# What to work on
Using the listing below, set down exactly the lines starting at the line that contains "The image size is (1920, 1080)." and ending at the line that contains "Given: Open Payments from sidebar", both included, and no others.

### Data records

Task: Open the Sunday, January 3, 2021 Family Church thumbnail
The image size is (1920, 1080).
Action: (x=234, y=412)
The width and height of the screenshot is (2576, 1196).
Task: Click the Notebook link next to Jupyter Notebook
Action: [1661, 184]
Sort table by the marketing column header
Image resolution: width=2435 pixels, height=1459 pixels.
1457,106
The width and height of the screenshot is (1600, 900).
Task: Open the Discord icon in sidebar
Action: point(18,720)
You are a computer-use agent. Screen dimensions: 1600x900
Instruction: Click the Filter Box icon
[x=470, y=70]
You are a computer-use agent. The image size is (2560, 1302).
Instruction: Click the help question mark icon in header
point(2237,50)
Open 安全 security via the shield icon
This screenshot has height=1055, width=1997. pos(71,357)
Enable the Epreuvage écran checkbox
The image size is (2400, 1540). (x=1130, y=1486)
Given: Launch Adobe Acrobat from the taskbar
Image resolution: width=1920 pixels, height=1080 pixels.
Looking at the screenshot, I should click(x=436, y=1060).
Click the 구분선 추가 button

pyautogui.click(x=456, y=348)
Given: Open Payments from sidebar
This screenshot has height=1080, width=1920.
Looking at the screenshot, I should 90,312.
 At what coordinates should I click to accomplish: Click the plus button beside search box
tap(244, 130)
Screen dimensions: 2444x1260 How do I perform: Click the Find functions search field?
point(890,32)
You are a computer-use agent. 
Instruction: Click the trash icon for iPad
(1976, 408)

######

# Result for this task
The image size is (1920, 1080).
Action: (x=234, y=412)
The width and height of the screenshot is (2576, 1196).
Task: Click the Notebook link next to Jupyter Notebook
Action: [1661, 184]
Sort table by the marketing column header
Image resolution: width=2435 pixels, height=1459 pixels.
1457,106
The width and height of the screenshot is (1600, 900).
Task: Open the Discord icon in sidebar
Action: point(18,720)
You are a computer-use agent. Screen dimensions: 1600x900
Instruction: Click the Filter Box icon
[x=470, y=70]
You are a computer-use agent. The image size is (2560, 1302).
Instruction: Click the help question mark icon in header
point(2237,50)
Open 安全 security via the shield icon
This screenshot has height=1055, width=1997. pos(71,357)
Enable the Epreuvage écran checkbox
The image size is (2400, 1540). (x=1130, y=1486)
Given: Launch Adobe Acrobat from the taskbar
Image resolution: width=1920 pixels, height=1080 pixels.
Looking at the screenshot, I should click(x=436, y=1060).
Click the 구분선 추가 button

pyautogui.click(x=456, y=348)
Given: Open Payments from sidebar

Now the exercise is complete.